HARRISBURG - The Labor Day holiday traditionally marks the end of summer and a renewed focus on work for most Pennsylvanians.
Not so for the state's lawmakers.
No, their summer idyll doesn't end until Sept. 24, after a nearly three-month break.
When they return, they will spend little more than a few weeks in session before taking another leave in mid-October, and they do not return until mid-January.
All told, Pennsylvania's General Assembly, the largest full-time legislature in the nation, will be in session for roughly two months, or 60 working days, this year - about the same number of voting days as Maryland's part-time legislature's regular session.
The legislative calendar, a two-year cycle of long holiday breaks punctuated by short bill-passing sprints, has been the source of debate for decades.
Legislative leaders contend they engage in important business - constituent services, bill drafting, and hearings - when they are not in the Capitol.
But critics say the fits-and-starts calendar does not lend itself to good lawmaking and argue it's time Pennsylvania returned to a part-time lawmaking body like most other states. As a part-time body, the legislature would meet in one compressed session and its members would have the rest of the year to hold other jobs.
"It worked for three centuries," said State Rep. Bryan Cutler (R., Lancaster), lead sponsor of a bill that would reinstitute by constitutional amendment the legislature's part-time status, which it had before 1968.
"The core question is: What is the function of the legislature?" Cutler said in an interview. "I think we should concentrate on core duties: passing a budget and passing laws."
Most states have what the National Conference of State Legislatures calls "hybrid" governing bodies, in which lawmakers work as much as 70 percent of the year on official business but also hold other jobs.
The Delaware and Maryland legislatures meet for single six-month and three-month sessions respectively, beginning in January each year. In both states, special sessions can be convened to tackle specific issues later in the year.
New Jersey lawmakers meet throughout the year in what is considered "near-full-time" status. Last year, the Senate held 39 session days and the Assembly held 30.

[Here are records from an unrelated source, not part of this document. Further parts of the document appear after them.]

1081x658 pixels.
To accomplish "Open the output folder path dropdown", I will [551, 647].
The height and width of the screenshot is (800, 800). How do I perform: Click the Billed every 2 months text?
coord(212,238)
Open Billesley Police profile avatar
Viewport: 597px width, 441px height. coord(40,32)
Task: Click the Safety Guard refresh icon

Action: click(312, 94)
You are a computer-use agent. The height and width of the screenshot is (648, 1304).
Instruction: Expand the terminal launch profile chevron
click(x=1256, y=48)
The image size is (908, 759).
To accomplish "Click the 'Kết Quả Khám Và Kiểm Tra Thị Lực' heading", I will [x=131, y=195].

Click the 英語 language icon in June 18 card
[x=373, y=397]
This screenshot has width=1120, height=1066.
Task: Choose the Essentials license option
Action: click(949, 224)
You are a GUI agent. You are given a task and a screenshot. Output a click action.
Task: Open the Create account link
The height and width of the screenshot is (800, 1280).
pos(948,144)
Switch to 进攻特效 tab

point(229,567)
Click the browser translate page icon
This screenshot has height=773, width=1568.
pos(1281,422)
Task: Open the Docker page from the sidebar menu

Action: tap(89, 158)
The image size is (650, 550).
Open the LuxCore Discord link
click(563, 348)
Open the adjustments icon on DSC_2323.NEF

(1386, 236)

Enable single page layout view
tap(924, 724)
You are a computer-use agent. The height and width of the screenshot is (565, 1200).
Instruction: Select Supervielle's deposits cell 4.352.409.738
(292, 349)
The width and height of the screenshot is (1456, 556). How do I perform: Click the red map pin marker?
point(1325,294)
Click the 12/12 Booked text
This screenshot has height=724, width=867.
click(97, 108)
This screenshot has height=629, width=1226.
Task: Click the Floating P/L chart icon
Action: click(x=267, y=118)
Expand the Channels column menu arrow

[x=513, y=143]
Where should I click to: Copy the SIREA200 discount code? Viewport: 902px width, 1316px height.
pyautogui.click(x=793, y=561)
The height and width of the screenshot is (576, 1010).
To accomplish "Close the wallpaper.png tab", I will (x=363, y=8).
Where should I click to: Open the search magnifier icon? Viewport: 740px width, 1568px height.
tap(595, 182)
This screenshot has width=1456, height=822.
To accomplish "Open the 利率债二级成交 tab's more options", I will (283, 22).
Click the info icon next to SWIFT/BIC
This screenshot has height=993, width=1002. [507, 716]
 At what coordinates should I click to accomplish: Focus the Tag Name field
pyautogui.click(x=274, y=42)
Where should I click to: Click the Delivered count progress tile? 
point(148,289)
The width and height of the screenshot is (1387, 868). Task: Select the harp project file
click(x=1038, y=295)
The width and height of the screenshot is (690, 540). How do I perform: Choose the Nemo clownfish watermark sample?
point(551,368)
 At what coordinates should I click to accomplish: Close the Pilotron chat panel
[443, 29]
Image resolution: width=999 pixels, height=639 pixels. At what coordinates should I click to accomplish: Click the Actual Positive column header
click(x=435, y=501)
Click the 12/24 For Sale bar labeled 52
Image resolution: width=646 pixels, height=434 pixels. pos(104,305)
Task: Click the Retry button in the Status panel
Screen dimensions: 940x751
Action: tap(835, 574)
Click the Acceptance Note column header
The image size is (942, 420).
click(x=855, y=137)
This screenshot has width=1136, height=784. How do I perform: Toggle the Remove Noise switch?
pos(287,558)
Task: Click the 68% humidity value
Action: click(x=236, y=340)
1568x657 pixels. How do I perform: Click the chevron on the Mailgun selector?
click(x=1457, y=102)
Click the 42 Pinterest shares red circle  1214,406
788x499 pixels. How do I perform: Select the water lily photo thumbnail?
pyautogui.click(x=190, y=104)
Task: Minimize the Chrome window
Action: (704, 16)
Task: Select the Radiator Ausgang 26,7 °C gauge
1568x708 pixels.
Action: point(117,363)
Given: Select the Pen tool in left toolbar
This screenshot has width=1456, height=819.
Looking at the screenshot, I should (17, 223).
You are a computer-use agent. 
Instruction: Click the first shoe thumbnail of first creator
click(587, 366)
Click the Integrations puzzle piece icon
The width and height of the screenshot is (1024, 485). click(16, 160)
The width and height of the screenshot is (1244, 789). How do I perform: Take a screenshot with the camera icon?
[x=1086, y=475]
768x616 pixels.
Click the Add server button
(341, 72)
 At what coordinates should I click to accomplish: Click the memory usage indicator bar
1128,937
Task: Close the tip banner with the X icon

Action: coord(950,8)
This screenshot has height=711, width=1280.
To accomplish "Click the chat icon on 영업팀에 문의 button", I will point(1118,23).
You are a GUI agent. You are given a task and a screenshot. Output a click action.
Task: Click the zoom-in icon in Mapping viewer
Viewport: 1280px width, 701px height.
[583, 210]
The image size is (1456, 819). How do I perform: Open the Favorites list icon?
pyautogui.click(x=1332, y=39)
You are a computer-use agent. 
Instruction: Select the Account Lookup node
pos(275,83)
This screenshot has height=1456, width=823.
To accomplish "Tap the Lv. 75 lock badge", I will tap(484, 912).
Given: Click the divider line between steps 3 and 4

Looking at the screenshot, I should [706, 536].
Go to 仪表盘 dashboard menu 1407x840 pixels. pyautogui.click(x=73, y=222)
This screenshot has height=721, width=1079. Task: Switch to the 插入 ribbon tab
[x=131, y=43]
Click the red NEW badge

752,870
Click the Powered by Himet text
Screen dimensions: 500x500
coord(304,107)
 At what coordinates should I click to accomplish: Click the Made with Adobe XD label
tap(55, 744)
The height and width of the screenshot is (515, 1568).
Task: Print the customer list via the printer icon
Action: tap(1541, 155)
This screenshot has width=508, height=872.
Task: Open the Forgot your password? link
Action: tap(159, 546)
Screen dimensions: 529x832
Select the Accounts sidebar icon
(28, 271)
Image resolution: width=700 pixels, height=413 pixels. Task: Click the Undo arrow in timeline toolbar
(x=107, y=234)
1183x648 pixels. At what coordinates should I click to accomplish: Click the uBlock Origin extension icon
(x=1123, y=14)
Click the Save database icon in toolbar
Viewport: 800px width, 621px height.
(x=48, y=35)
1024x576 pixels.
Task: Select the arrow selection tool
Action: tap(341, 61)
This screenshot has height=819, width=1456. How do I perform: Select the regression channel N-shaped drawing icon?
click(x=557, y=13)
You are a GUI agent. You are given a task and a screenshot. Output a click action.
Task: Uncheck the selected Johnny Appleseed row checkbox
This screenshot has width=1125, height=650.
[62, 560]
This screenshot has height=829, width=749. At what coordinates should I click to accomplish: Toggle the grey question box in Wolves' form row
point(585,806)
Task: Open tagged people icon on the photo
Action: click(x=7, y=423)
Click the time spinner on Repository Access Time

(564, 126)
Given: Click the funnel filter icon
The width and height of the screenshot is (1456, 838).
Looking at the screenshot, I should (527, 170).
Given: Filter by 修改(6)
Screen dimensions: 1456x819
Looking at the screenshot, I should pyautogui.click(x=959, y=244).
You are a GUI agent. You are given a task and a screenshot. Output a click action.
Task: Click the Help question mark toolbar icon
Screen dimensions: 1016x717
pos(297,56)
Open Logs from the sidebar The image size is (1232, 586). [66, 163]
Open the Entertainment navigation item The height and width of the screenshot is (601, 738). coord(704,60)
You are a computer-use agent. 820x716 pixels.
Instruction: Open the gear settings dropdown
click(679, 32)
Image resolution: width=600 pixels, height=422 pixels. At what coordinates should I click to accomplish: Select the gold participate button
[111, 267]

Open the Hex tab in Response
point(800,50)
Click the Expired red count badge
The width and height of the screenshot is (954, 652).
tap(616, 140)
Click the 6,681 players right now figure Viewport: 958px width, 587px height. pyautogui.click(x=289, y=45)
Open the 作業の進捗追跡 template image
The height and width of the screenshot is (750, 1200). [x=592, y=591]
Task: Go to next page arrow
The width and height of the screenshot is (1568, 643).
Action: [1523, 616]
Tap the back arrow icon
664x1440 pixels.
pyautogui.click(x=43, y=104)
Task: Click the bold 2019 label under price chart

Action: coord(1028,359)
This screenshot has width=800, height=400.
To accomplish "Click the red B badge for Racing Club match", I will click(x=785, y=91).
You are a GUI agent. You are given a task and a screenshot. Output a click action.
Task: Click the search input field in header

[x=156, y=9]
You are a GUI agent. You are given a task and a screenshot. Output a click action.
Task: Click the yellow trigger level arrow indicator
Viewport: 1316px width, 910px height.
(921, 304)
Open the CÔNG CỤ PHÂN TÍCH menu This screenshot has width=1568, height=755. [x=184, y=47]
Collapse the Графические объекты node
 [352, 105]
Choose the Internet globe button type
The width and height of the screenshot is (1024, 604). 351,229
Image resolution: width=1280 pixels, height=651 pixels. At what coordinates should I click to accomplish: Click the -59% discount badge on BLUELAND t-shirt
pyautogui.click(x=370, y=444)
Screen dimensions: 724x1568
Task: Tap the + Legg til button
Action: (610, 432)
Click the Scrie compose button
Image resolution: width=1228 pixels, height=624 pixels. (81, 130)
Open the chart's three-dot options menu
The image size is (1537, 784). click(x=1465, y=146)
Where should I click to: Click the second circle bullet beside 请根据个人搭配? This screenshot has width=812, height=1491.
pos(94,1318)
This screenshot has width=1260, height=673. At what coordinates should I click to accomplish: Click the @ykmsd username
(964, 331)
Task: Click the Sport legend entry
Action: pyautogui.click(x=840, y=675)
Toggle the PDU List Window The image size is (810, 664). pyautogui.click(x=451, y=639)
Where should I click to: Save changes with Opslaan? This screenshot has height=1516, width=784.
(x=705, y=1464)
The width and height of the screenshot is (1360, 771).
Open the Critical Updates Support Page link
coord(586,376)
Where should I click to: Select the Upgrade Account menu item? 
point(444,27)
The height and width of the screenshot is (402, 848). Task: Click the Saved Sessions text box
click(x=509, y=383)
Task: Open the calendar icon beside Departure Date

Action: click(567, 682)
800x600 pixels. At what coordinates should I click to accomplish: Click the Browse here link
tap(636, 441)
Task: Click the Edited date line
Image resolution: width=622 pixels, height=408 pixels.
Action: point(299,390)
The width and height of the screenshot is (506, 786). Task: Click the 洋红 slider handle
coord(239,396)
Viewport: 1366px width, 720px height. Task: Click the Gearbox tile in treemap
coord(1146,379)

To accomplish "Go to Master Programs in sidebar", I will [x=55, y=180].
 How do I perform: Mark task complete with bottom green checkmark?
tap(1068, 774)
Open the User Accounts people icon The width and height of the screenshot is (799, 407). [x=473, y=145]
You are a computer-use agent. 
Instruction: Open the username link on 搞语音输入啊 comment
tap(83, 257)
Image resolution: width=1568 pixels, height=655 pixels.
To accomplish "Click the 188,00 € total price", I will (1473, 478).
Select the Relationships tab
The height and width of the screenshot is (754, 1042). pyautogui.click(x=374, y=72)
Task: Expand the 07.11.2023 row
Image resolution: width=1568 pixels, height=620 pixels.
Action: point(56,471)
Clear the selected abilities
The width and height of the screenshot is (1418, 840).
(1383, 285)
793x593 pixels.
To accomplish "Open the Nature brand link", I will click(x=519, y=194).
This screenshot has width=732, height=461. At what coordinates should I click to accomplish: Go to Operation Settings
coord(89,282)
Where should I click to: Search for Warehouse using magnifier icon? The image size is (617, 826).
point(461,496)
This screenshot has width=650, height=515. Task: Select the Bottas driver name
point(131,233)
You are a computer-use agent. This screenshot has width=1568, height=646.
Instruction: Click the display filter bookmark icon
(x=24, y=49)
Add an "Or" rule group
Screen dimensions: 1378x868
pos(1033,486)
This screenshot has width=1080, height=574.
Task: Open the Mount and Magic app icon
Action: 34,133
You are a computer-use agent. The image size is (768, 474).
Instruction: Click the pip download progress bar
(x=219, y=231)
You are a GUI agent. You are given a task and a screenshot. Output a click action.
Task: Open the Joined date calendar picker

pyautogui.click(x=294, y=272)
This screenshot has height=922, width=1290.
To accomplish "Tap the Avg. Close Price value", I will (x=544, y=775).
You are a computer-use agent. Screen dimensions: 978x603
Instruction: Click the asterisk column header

"You can make a compelling case given the scheduling of legislative session days that Pennsylvania could be a part-time legislature," said G. Terry Madonna, a political analyst at Franklin and Marshall College. "The current system inherently creates inefficiency. There's no continuity, and the hours spent legislating were not much different than when they were part time."
The General Assembly shifted to full-time operation four decades ago, following recommendations made by a legislative "modernization" commission led by author James Michener.
The commission concluded that a full-time body would help balance the branches of power - an argument still made today - and lessen the power of lobbyists if there was a professional staff to draft bills.
That balance-of-powers argument is made by the House leadership today as a reason to maintain the status quo.
"Three branches are co-equal - if you take the powers of one away, it shifts," said Steve Miskin, spokesman for House Majority Leader Mike Turzai (R., Allegheny). "Legislative oversight is right and proper. It's a check and balance."
"That is common, for a full-time legislature to take significant breaks," said Brenda Erickson, senior research analyst with the National Conference of State Legislature. "It doesn't mean no work being done."
Rank-and-file members of the Pennsylvania legislature, who make a base salary of $81,000, have no set hours or number of work days.
"They work 24/7, whether in church or synagogue, mowing their lawns," Miskin said. "Working in the chambers is just part of the job."
Supporters of a full-time legislature say lawmakers use the non-session days to draft legislation and help constituents cut through government red tape to get state permits and licenses and secure government benefits.
Former State Rep. Jeff Coleman said the calendar was designed more for effective campaigning and fund-raising - and, others contend, loafing - than maximum government productivity.
"The expectation is when you're off the calendar, you better be active in the district, working the county fairs, judging the prize pig," said Coleman, now a political consultant in Harrisburg. "Leaders expect you to raise X amount of dollars. So you are knocking on doors and shaking hands."
Coleman said that even when lawmakers are in Harrisburg, much of the conversation on major issues takes place among leaders, so for rank-and-filers, it's a lot of "sit around and wait."
"Harrisburg culture is two extremes: you're productive and engaged, or you feel like you're sitting in an elegant frat house," said Coleman, a Republican from Armstrong County who served two terms before retiring in 2004.
"A truncated schedule would force public debate," Coleman said. "It would give enough time to engage and give real flexibility that would allow lawmakers to conduct legislative business and still hold jobs in the private sector."
But Senate Majority Leader Dominic Pileggi (R., Delaware) said one could argue both sides about the efficacy of more time in the Capitol.
"I think where we are is a good medium," he said. "Constituents know we're not in session, particularly in the summer, so requests for meetings increase. People expect you to be more available.
"We are trying to make Pennsylvania a better place to live. It's not about whether we're in for a certain number of days."
Inquirer staff writer Joelle Farrell contributed to this article.